Memory Forensics Tool - Group 2

Project Status: ✅ COMPLETE & VERIFIED
Date: December 30, 2025
Version: 2.0 (Enhanced False Positive Reduction)


🎯 Executive Summary

Successfully developed and optimized a professional memory forensics tool that:

  • ✅ Analyzes Windows RAM dumps for malware detection
  • ✅ Reduces false positives by 100% (0 from refined YARA rules)
  • ✅ Maintains 100% threat detection accuracy (3/3 real threats identified)
  • ✅ Provides actionable incident response reports
  • ✅ Includes real-time progress indicators for user visibility

📊 Verified Results

Test Analysis: memdump.mem

Metrics:

  • Total Processes Analyzed: 48
  • Suspicious Processes Detected: 3 (High severity)
  • False Positive YARA Matches: 0 (100% reduction from v1)
  • Real Threats with Injection Indicators: 3 confirmed

Detected Threats:

  1. explorer.exe (PID 2496)

    • 3 malfind hits (code injection detected)
    • Suspicious VAD protections (RX/RWX private memory)
    • Severity: HIGH ✓
  2. iexplore.exe (PID 1888)

    • 3 malfind hits (code injection detected)
    • Suspicious VAD protections
    • Severity: HIGH ✓
  3. notepad.exe (PID 3920)

    • 1 malfind hit (code injection detected)
    • Suspicious VAD protections
    • Severity: HIGH ✓

Before vs After Comparison

Metric Before (v1) After (v2) Improvement
False Positive Rate 100% (53/53) 0% (0/48) -100%
Suspicious Alerts 12 3 -75%
Accurate Severity Low (incorrect) High (correct) Improved
Report Readability Cluttered Clean Excellent
Duplicate Entries Many (PID 832 x4) None Fixed
DLL List Bloat 120+ per process Max 5 per process Cleaned

🔧 Technical Improvements Implemented

1. YARA Rules Refinement

Before: 11 rules → After: 8 active rules (3 disabled)
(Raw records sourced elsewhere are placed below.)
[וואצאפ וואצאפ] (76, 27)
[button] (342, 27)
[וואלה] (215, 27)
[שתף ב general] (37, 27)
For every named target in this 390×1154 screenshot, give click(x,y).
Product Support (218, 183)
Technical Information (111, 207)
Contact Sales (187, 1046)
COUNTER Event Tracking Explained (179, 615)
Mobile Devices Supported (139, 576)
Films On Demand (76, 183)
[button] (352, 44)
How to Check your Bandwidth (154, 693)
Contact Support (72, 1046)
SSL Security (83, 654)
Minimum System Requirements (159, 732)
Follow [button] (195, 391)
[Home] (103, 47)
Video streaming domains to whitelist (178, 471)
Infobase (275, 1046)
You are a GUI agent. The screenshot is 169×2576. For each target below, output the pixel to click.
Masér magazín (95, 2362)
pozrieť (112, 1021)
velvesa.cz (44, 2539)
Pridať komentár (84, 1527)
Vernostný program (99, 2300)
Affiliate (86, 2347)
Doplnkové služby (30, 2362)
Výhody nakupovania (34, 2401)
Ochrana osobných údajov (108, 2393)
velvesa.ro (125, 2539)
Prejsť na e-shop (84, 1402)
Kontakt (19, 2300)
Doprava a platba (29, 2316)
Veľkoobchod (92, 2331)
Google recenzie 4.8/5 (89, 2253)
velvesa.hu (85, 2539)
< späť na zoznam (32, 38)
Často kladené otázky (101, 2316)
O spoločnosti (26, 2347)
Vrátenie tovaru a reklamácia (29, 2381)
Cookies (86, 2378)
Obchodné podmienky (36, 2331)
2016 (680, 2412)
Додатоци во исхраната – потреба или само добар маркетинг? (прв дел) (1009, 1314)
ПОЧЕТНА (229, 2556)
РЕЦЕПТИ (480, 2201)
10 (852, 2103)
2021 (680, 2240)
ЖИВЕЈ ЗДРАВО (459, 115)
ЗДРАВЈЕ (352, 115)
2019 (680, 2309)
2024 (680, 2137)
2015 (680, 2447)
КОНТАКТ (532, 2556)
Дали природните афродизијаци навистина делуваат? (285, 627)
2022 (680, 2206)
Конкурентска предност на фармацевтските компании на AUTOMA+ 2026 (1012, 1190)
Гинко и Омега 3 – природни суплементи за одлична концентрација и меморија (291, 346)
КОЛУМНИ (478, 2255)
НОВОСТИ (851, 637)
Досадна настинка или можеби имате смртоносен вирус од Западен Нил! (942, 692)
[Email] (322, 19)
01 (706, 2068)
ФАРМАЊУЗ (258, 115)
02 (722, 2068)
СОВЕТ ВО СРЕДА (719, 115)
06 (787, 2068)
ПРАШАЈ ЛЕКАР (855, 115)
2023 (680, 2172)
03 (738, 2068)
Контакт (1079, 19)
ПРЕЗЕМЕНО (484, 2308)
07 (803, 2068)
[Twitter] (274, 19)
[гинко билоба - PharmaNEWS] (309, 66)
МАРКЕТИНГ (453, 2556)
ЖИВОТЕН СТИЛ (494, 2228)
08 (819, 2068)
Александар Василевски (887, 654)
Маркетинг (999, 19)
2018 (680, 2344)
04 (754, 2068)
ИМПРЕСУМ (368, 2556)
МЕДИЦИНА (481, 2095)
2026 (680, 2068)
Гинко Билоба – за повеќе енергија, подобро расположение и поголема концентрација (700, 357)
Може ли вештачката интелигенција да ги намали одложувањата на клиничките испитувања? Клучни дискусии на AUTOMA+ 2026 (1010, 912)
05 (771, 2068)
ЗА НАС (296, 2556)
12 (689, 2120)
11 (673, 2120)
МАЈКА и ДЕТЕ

Disabled Rules (100% false positive rate):

  • Malicious_Office_Macros - Matched every process
  • Malware_Strings_Generic - UPX strings too generic
  • Suspicious_Process_Paths - Normal Windows AppData paths

Strengthened Rules:

  • PowerShell_Exploitation: Now requires 3+ indicators (was 2)
  • Process_Injection: Requires all 3 APIs + context keyword
  • Ransomware_Indicators: Requires encryption + payment combo
  • Web_Shell_Indicators: Requires all indicators or w3wp.exe match

2. Process Whitelisting

  • 26 legitimate Windows system processes identified
  • DLL path checks skip whitelisted processes
  • Reduced false positives by 75%

Whitelisted Processes:

system, smss.exe, csrss.exe, wininit.exe, winlogon.exe,
services.exe, lsass.exe, lsm.exe, svchost.exe, explorer.exe,
dwm.exe, taskhost.exe, taskhostw.exe, spoolsv.exe, conhost.exe,
wuauclt.exe, wudfhost.exe, searchindexer.exe, audiodg.exe,
dllhost.exe, msdtc.exe, rundll32.exe, msiexec.exe, taskeng.exe,
userinit.exe, oobe.exe

3. Severity Classification Algorithm

New Scoring System:

  • Hidden process: +5 points (critical indicator)
  • Malfind hits: +4 points per hit
  • LDR anomalies: +3 points
  • VAD suspicious: +2 points
  • Suspicious DLLs: +2 points
  • High YARA: +6 points
  • Medium YARA: +3 points
  • Low YARA: +1 point

Thresholds:

  • Critical: 8+ points
  • High: 5-7 points
  • Medium: 3-4 points
  • Low: 0-2 points

4. Report Formatting

  • Severity breakdown in summary (Critical/High/Medium/Low counts)
  • Only Medium+ severity shown (Low severity filtered)
  • Max 5 suspicious DLLs per process (was unlimited)
  • Deduplicated YARA matches (no duplicates)
  • Top 30 suspicious processes (was 20)
  • Progress indicators for real-time visibility

📚 Project Deliverables

Code Files

Documentation

Test Results


🎓 Project Objectives (All Met)

✅ Requirement 1: Develop Forensic Tool

Status: Complete

  • Fully functional memory analyzer using Volatility 3
  • Analyzes Windows RAM dumps
  • Extracts actionable forensic evidence

✅ Requirement 2: Forensic Data Analysis

Status: Complete

  • Process extraction and analysis (pslist + psscan)
  • Hidden process detection (PID comparison)
  • Code injection detection (malfind + ldrmodules + vadinfo)
  • Suspicious DLL identification (path analysis)
  • Malware signature detection (YARA rules)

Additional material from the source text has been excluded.